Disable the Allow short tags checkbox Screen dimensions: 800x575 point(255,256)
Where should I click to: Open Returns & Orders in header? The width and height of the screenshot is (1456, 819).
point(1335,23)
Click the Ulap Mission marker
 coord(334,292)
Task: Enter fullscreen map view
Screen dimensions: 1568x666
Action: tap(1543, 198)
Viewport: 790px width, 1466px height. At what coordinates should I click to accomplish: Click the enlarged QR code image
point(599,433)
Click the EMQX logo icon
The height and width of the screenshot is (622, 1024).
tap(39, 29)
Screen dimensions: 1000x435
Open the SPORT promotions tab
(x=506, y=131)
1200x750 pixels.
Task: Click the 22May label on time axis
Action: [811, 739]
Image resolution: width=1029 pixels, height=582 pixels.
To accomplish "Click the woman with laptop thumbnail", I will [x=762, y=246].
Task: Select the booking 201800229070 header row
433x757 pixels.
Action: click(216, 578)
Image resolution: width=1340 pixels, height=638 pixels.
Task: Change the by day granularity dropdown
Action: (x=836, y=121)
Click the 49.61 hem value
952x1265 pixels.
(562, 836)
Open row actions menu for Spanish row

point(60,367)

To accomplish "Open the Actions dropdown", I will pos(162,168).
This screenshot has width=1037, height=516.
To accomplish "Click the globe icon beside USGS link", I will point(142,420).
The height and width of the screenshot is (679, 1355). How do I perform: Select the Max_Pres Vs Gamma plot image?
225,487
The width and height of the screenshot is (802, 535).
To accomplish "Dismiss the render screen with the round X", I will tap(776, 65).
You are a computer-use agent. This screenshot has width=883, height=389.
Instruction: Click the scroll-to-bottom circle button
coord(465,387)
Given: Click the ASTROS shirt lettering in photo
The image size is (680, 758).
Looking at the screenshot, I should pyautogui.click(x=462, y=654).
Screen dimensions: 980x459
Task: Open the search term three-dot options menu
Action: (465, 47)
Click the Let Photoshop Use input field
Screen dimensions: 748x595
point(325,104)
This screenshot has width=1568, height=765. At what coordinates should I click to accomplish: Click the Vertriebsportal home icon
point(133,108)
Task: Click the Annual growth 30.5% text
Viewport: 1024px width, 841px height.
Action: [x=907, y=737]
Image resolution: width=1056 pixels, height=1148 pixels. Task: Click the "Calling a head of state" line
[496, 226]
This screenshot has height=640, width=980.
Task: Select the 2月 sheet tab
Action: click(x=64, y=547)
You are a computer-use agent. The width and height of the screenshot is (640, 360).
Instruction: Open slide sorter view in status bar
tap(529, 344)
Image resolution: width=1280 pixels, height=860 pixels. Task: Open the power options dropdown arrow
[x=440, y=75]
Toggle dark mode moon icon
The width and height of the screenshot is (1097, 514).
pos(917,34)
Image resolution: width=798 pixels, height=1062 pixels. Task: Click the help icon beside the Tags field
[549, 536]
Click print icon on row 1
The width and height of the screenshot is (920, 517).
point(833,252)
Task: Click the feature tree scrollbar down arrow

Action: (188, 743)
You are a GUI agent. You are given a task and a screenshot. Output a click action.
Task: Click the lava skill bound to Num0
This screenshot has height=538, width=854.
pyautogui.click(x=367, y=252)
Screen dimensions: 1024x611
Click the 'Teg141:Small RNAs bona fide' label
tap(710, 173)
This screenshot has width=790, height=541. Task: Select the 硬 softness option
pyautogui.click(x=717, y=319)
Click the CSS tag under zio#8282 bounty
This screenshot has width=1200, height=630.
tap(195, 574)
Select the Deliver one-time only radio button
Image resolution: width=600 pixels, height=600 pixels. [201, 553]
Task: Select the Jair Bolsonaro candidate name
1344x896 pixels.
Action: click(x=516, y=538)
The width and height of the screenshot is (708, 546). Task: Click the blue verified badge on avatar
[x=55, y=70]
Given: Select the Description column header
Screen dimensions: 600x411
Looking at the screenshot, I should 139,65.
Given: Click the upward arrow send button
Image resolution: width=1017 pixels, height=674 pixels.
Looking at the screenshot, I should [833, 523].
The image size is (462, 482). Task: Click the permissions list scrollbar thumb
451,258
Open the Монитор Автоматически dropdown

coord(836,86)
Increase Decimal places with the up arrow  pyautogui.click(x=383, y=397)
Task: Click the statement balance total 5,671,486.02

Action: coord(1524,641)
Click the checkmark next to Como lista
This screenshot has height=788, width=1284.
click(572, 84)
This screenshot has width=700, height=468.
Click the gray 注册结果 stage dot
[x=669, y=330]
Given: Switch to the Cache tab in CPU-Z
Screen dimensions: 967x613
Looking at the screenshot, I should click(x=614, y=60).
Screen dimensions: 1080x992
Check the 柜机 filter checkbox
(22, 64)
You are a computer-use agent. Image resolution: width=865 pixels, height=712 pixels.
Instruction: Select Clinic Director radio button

§ §

• [Work instructions]: Each record is to be repeated word for word, with none skipped.

• [Exercise answer]:
Disable the Allow short tags checkbox Screen dimensions: 800x575 point(255,256)
Where should I click to: Open Returns & Orders in header? The width and height of the screenshot is (1456, 819).
point(1335,23)
Click the Ulap Mission marker
 coord(334,292)
Task: Enter fullscreen map view
Screen dimensions: 1568x666
Action: tap(1543, 198)
Viewport: 790px width, 1466px height. At what coordinates should I click to accomplish: Click the enlarged QR code image
point(599,433)
Click the EMQX logo icon
The height and width of the screenshot is (622, 1024).
tap(39, 29)
Screen dimensions: 1000x435
Open the SPORT promotions tab
(x=506, y=131)
1200x750 pixels.
Task: Click the 22May label on time axis
Action: [811, 739]
Image resolution: width=1029 pixels, height=582 pixels.
To accomplish "Click the woman with laptop thumbnail", I will [x=762, y=246].
Task: Select the booking 201800229070 header row
433x757 pixels.
Action: click(216, 578)
Image resolution: width=1340 pixels, height=638 pixels.
Task: Change the by day granularity dropdown
Action: (x=836, y=121)
Click the 49.61 hem value
952x1265 pixels.
(562, 836)
Open row actions menu for Spanish row

point(60,367)

To accomplish "Open the Actions dropdown", I will pos(162,168).
This screenshot has width=1037, height=516.
To accomplish "Click the globe icon beside USGS link", I will point(142,420).
The height and width of the screenshot is (679, 1355). How do I perform: Select the Max_Pres Vs Gamma plot image?
225,487
The width and height of the screenshot is (802, 535).
To accomplish "Dismiss the render screen with the round X", I will tap(776, 65).
You are a computer-use agent. This screenshot has width=883, height=389.
Instruction: Click the scroll-to-bottom circle button
coord(465,387)
Given: Click the ASTROS shirt lettering in photo
The image size is (680, 758).
Looking at the screenshot, I should pyautogui.click(x=462, y=654).
Screen dimensions: 980x459
Task: Open the search term three-dot options menu
Action: (465, 47)
Click the Let Photoshop Use input field
Screen dimensions: 748x595
point(325,104)
This screenshot has width=1568, height=765. At what coordinates should I click to accomplish: Click the Vertriebsportal home icon
point(133,108)
Task: Click the Annual growth 30.5% text
Viewport: 1024px width, 841px height.
Action: [x=907, y=737]
Image resolution: width=1056 pixels, height=1148 pixels. Task: Click the "Calling a head of state" line
[496, 226]
This screenshot has height=640, width=980.
Task: Select the 2月 sheet tab
Action: click(x=64, y=547)
You are a computer-use agent. The width and height of the screenshot is (640, 360).
Instruction: Open slide sorter view in status bar
tap(529, 344)
Image resolution: width=1280 pixels, height=860 pixels. Task: Open the power options dropdown arrow
[x=440, y=75]
Toggle dark mode moon icon
The width and height of the screenshot is (1097, 514).
pos(917,34)
Image resolution: width=798 pixels, height=1062 pixels. Task: Click the help icon beside the Tags field
[549, 536]
Click print icon on row 1
The width and height of the screenshot is (920, 517).
point(833,252)
Task: Click the feature tree scrollbar down arrow

Action: (188, 743)
You are a GUI agent. You are given a task and a screenshot. Output a click action.
Task: Click the lava skill bound to Num0
This screenshot has height=538, width=854.
pyautogui.click(x=367, y=252)
Screen dimensions: 1024x611
Click the 'Teg141:Small RNAs bona fide' label
tap(710, 173)
This screenshot has width=790, height=541. Task: Select the 硬 softness option
pyautogui.click(x=717, y=319)
Click the CSS tag under zio#8282 bounty
This screenshot has width=1200, height=630.
tap(195, 574)
Select the Deliver one-time only radio button
Image resolution: width=600 pixels, height=600 pixels. [201, 553]
Task: Select the Jair Bolsonaro candidate name
1344x896 pixels.
Action: click(x=516, y=538)
The width and height of the screenshot is (708, 546). Task: Click the blue verified badge on avatar
[x=55, y=70]
Given: Select the Description column header
Screen dimensions: 600x411
Looking at the screenshot, I should 139,65.
Given: Click the upward arrow send button
Image resolution: width=1017 pixels, height=674 pixels.
Looking at the screenshot, I should [833, 523].
The image size is (462, 482). Task: Click the permissions list scrollbar thumb
451,258
Open the Монитор Автоматически dropdown

coord(836,86)
Increase Decimal places with the up arrow  pyautogui.click(x=383, y=397)
Task: Click the statement balance total 5,671,486.02

Action: coord(1524,641)
Click the checkmark next to Como lista
This screenshot has height=788, width=1284.
click(572, 84)
This screenshot has width=700, height=468.
Click the gray 注册结果 stage dot
[x=669, y=330]
Given: Switch to the Cache tab in CPU-Z
Screen dimensions: 967x613
Looking at the screenshot, I should click(x=614, y=60).
Screen dimensions: 1080x992
Check the 柜机 filter checkbox
(22, 64)
You are a computer-use agent. Image resolution: width=865 pixels, height=712 pixels.
Instruction: Select Clinic Director radio button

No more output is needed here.